First of all, it’s important to get regular screenings in order to detect precancerous polyps early, he said.

The U.S. Department of Health and Human Services recommends that you get regular screening for colorectal cancer between the ages of 45 and 75.

However, if there is a history of colorectal cancer in your family, they suggest that you get screened even sooner.

According to the agency, early detection can make the disease easier to treat.

In lieu of a colonoscopy, in which a doctor uses a scope to look directly inside your colon and rectum, you may be able to simply provide a stool sample for analysis if you are at average risk of developing colorectal cancer.

McDermott added that eating a diet rich in fiber, fruits, vegetables, and whole grains is also important.

Getting regular exercise, moderating your alcohol consumption, and avoiding smoking can also reduce your risk.

Finally, you should check whether anyone in your family has had the disease. “Genetic factors matter, so be aware of your family’s cancer history,” McDermott concluded.
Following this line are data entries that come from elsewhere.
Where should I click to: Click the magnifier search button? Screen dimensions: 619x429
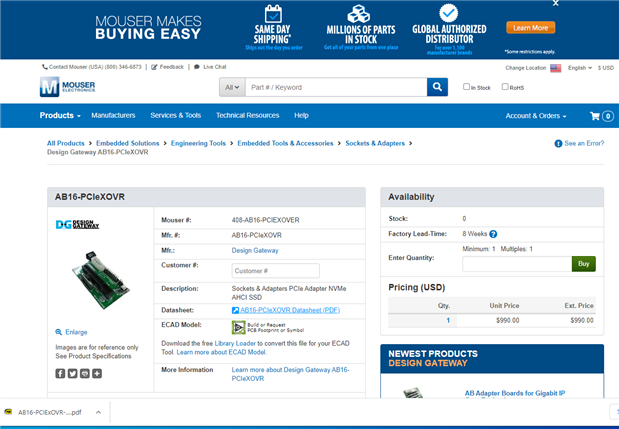[437, 87]
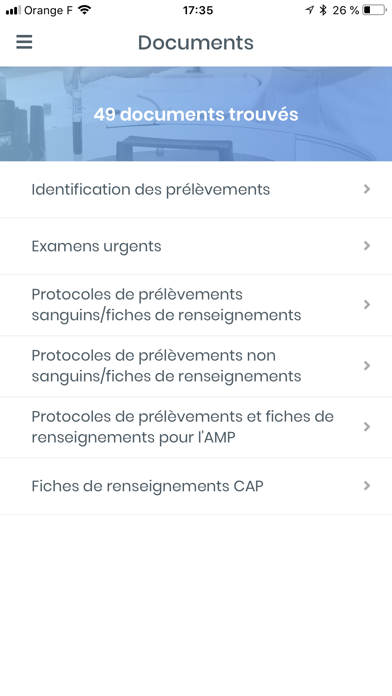Tap the battery indicator icon
392x696 pixels.
tap(374, 10)
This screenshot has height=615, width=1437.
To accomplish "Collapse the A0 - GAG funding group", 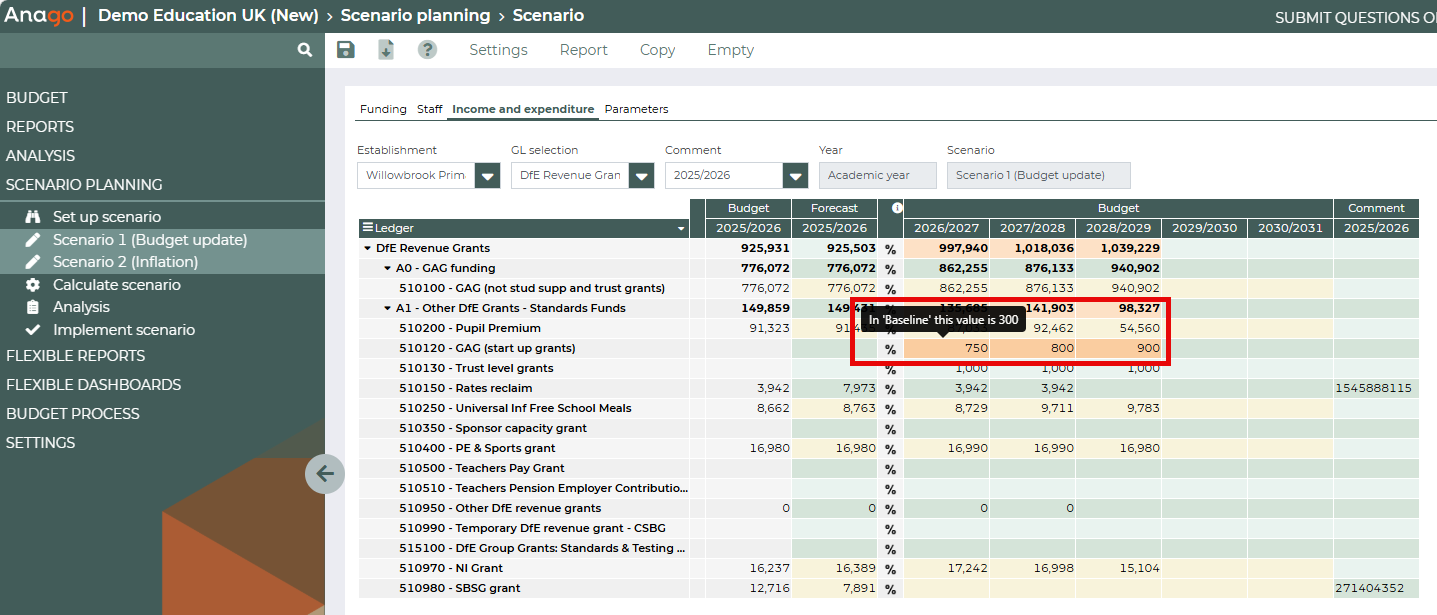I will pos(387,268).
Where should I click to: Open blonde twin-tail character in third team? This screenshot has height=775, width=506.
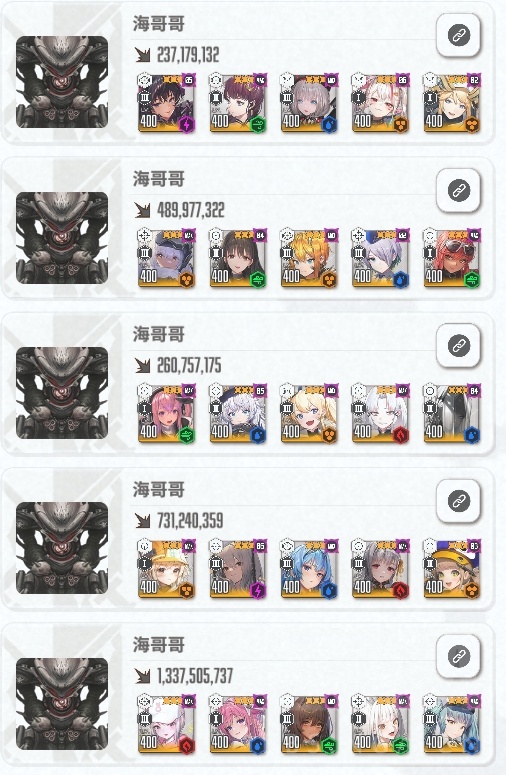coord(309,414)
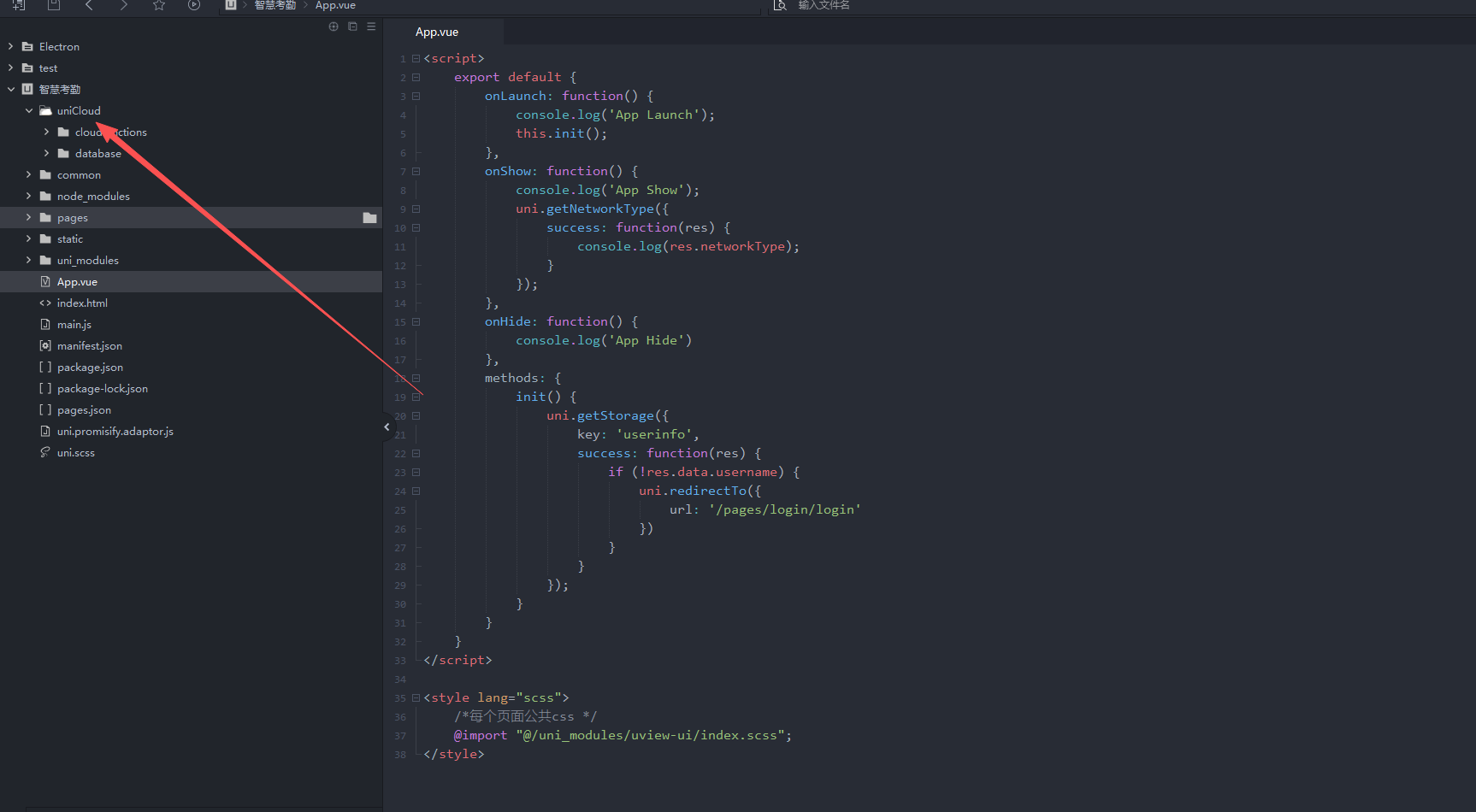Toggle code fold at line 35 style tag
1476x812 pixels.
click(x=416, y=698)
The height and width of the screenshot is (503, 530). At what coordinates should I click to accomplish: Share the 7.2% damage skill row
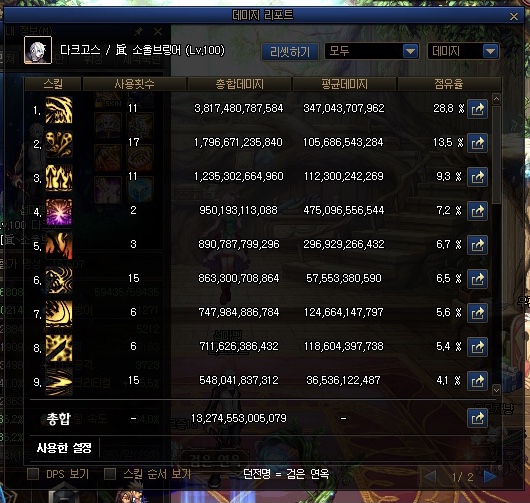[x=477, y=211]
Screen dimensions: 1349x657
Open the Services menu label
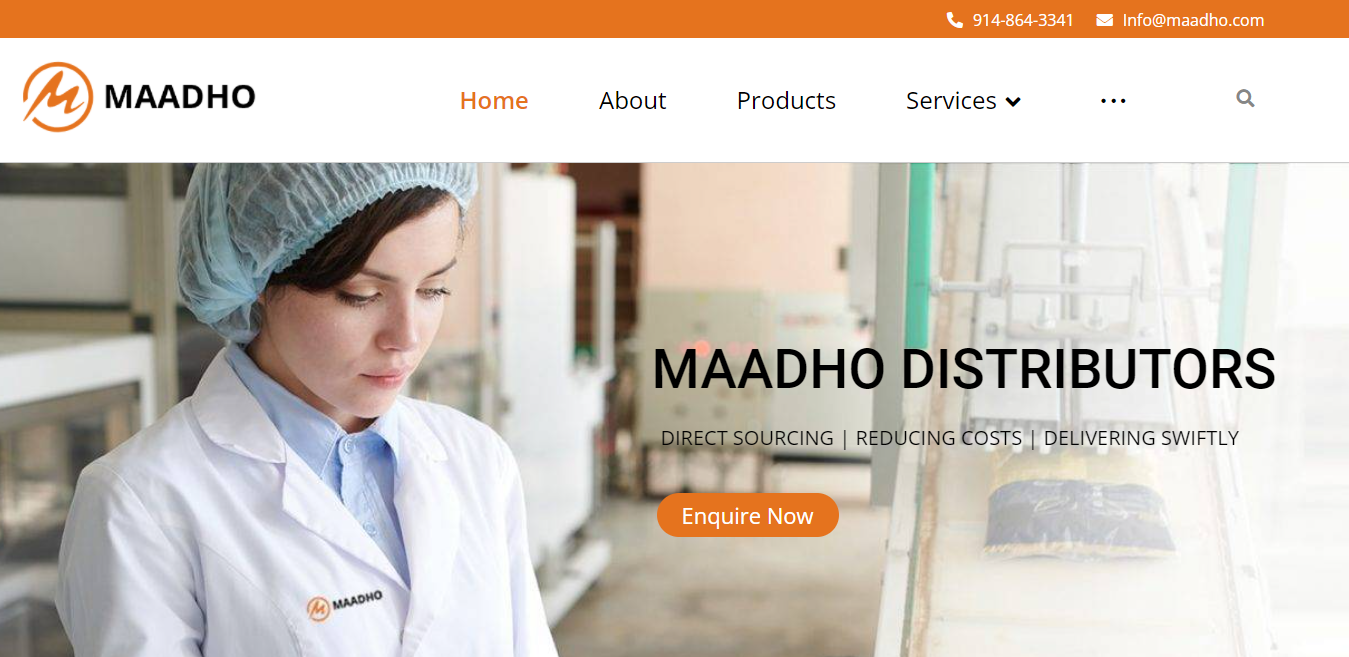click(x=951, y=100)
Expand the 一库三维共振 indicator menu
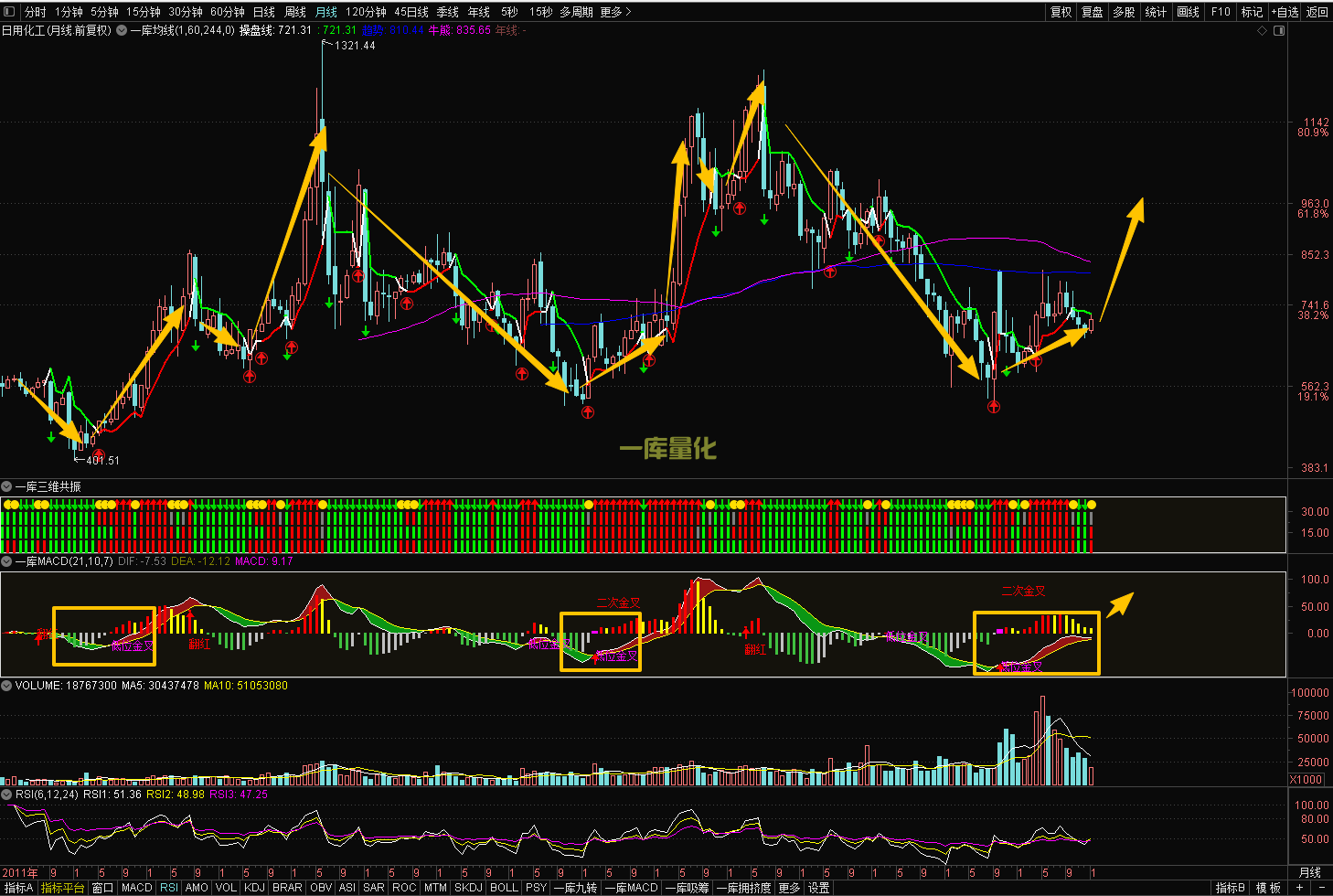 (6, 486)

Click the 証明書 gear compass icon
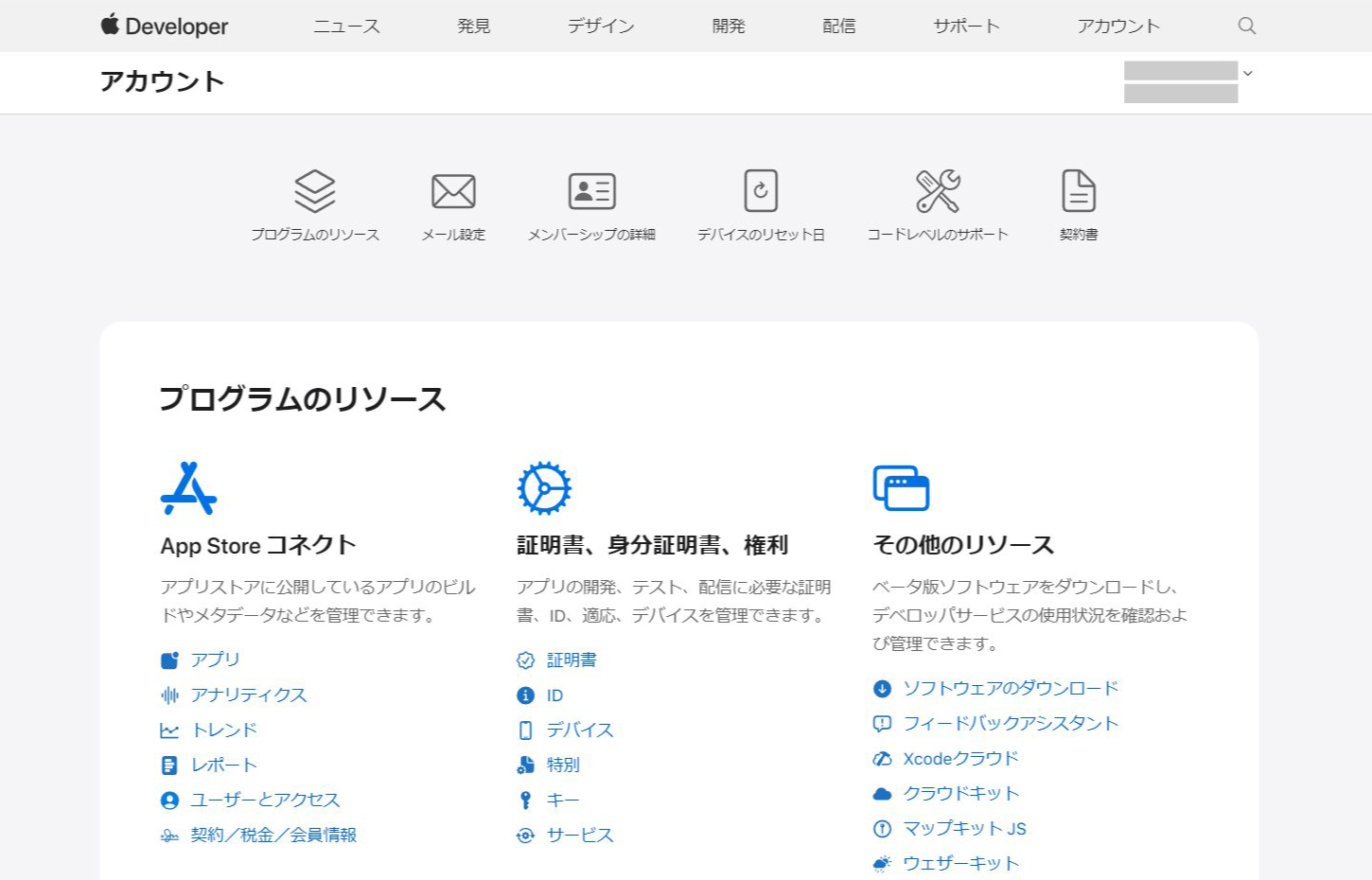coord(544,488)
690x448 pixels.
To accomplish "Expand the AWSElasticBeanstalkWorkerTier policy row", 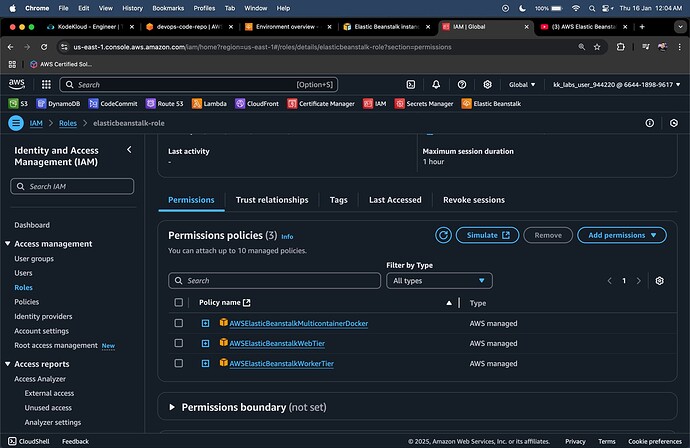I will [205, 362].
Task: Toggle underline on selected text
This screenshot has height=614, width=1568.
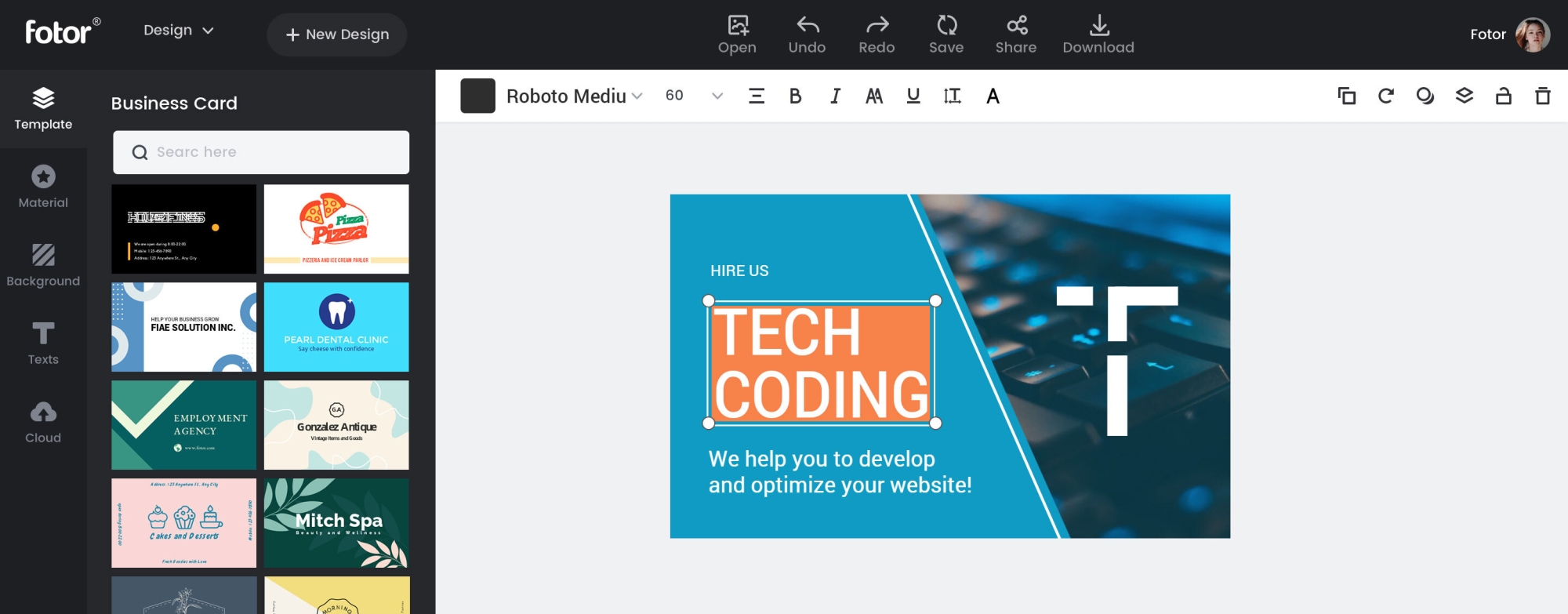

Studies have shown that taking low dose aspirin on a regular basis can help protect against colorectal cancer.

A new study has found that one way it might provide this benefit is by enhancing the immune system’s ability to detect cancerous cells.

Experts say aspirin is not for everyone since the risks may outweigh the benefits. Patients at risk for CVD are good candidates. However, if you have a history of gastrointestinal issues or bleeding disorders, it may not be right for you.

Other ways to reduce your risk include eating a healthy diet, exercising, drinking only in moderation, and avoiding smoking.

It’s also important to know your family’s medical history and get screened for colorectal cancer following the recommended schedule.